**Work task 1**
The passage below explains how to factor 1,995. List every prime factor of 1,995 that it gives.
**Work task 2**
Carry on the passage below about factoring 1,995, picking up right after its final sentence.

Let’s look at this problem another way, which is: these two numbers must multiply to 1,995. We know one number ends with a 5, so we arbitrarily set it to be 25 and see what that gives if we set the other number to be 91. That comes to 2,275, which is way above what we need. How about 25 * 81, that yields 2,025. That’s too big, but just barely. How about 25 * 79? That will give us 1,975, which is slightly too small. We can’t get 1,995 with 25, but that’s all we’ve demonstrated so far. We can eliminate some choices as number like 15 can never be multiplied by a 2-digit number and yield 1,995, but there are still numerous choices to test.

It’s pretty easy to see how the brute force approach when you have dozens of possibilities will be very tedious. There’s another element that’s even worse, which is let’s say you manage to find a combination that works (such as 21 * 95), how can you be sure that this is the only way to get this product? Short of trying every single possibility (or calling the Psychic Friends hotline), you can’t be sure of your answer.

This problem thus requires a more structured approach, based on mathematical properties and not dumb luck. If two numbers multiply to a specific product, then we can limit the possibilities by using factors. We thus need to factor out 1,995 and we’ll have a much better idea of the limitations of the problem.

1,995 is clearly divisible by 5, but the other number might be hard to produce. The easiest trick here is to think of it as 2,000, and then drop one multiple of 5. Since 2,000 is 5 x 400, this is 5 x 399. Now, 399 is a lot easier than it looks, because it’s clearly divisible by 3 (since the digits add up to 21, which is a multiple of 3). Afterwards, we have 133, which is another tough one, but you might be able to see that it’s divisible by 7, and actually comes to 7 x 19. Finally, since 19 is prime, we have the prime factors of 1,995: 3 x 5 x 7 x 19.

How does this help? Well there may be 16 factors of 1,995, but the limitations of the problem tell us that we only have two two-digit numbers. Thus something like 15 * 133 breaks the rules of the problem. Our only options to avoid 3-digits are 19*3 and 5*7 or 19*5 and 3*7. This gives us either 57 * 35 or 95 * 21. At least at this point we’re 100% sure that these are the only two-digit permutations that combine to give 1,995.

**Given information**

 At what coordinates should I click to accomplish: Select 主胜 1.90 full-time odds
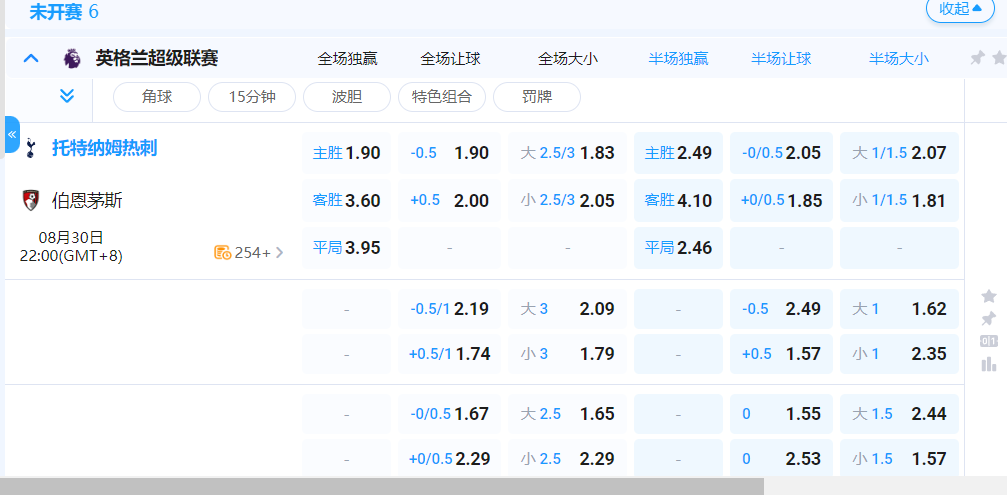pos(346,153)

**Exercise result 1**
3, 5, 7, 19

**Exercise result 2**
Let’s get back to the problem. Statement 1 tells us that X (the unit digit of the first number) is prime, which knocks out 21 from the running. However the three other options all end with a prime unit digit, meaning that any of them are still possible. At this point it’s very important to note that the problem specified that W, X, Y and Z were all distinct integers. Since they must all be different, the option of 57 * 35 is not valid because the 5 is duplicated. As such, the only option is 95*21, and the prime number restriction confirms that it’s really 95 * 21 (and not 21 * 95). Variable W must be 9, and thus this statement ends up being sufficient.

Statement 2 essentially provides the same information, as Z is not a prime number and thus necessarily 1 given our choices. This confirms that the multiplication is 95 * 21 and W is still 9. Either statement alone is sufficient, so answer choice D is the correct option here. It’s important to note how close this question was to being answer choice B, as the non-prime limitation ensured we knew where the 1 was. But the fact that these digits had to be distinct changed the answer from B to D, reinforcing the adage that you should read the questions carefully.

This question can be solved without factors, but it is very hard to confidently answer it using only a brute-force approach. Solving through mathematics and number properties is not always the easiest route to success on data sufficiency. Sometimes you can write down a few options and see exactly how the problem will unfold, but if you use concrete concepts, you’ll know when it’s been enough.